Un Otello bianco? “Sappiamo perfettamente di dover affrontare una sfida con la storia ma non dobbiamo aver paura di rischiare”. Il sovrintendente e direttore artistico del Teatro alla Scala, Fortunato Ortombina, alla presentazione della stagione 2026-2027 ha usato parole come rischio, responsabilità, scelte a volte scomode. Prima fra tutte quella di non dipingere con il cerone nero il volto del protagonista dell’opera di Verdi che aprirà il 7 dicembre la prossima stagione. Perché? “Il fatto che non sia dipinto di nero – ha chiarito a margine della conferenza stampa – se leggiamo bene Boito e Verdi, ha poca importanza. La forza di questo personaggio è tale da trascendere il colore della pelle. Insomma ci sono tante riflessioni che potremmo fare”.

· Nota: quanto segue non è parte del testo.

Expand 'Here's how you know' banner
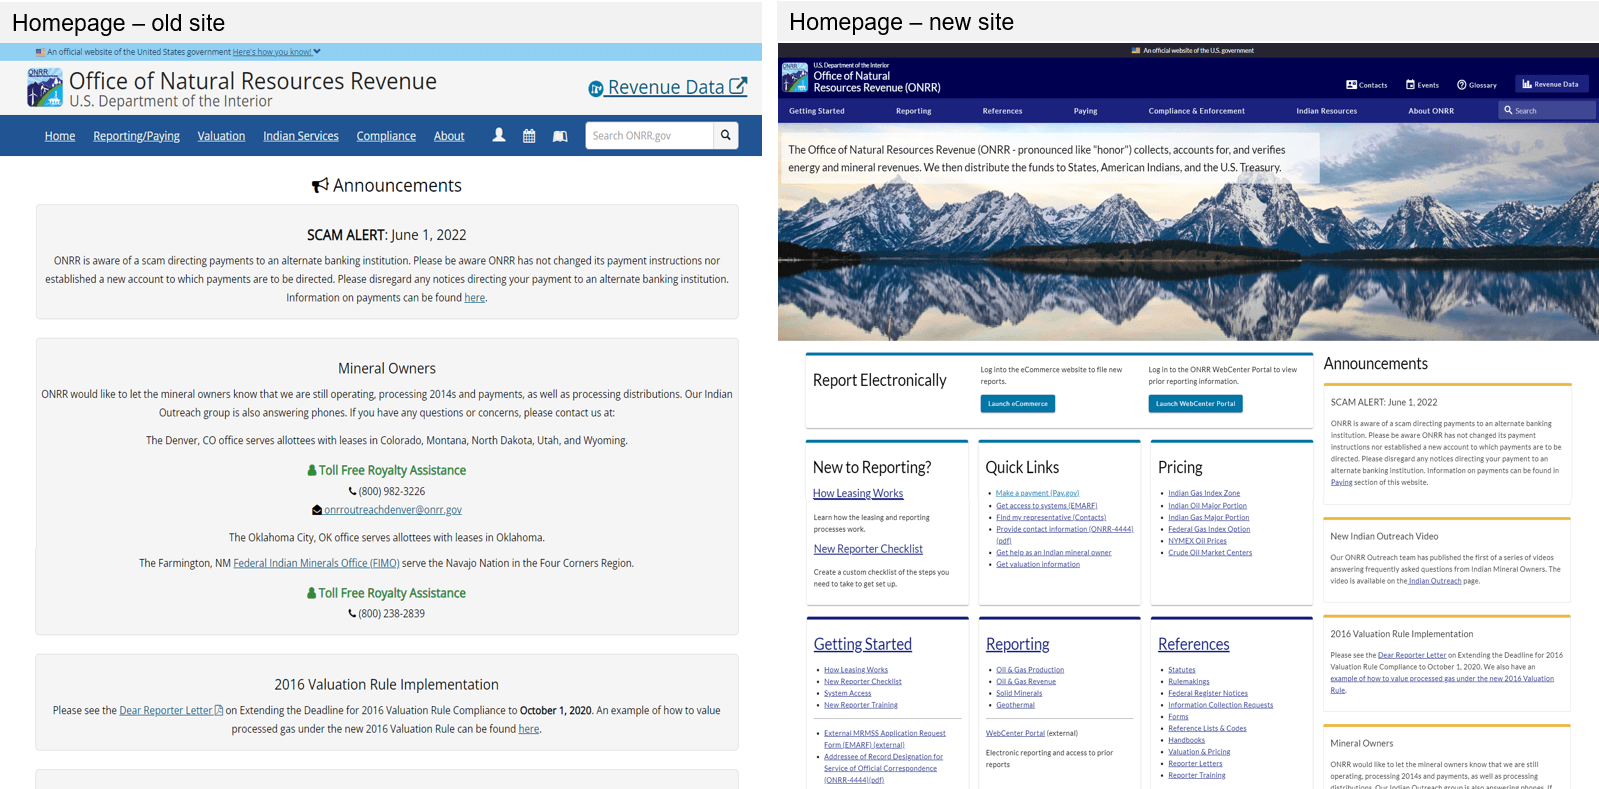This screenshot has height=789, width=1599. [276, 52]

A dirigere l’opera di Giuseppe Verdi tratta dal dramma di William Shakespeare sarà il nuovo direttore musicale Myung-Whun Chung, contratto appena firmato e grandissima esperienza interpretativa nella direzione delle opere verdiane, che non manca di sottolineare il grande affiatamento con l’orchestra della Scala. Damiano Michieletto, al suo ottavo spettacolo scaligero, debutta invece come regista di una serata che vede in scena un cast in cui figurano Brian Jagde nel ruolo principale, Luca Salsi in Iago ed Eleonora Buratto nei panni di Desdemona.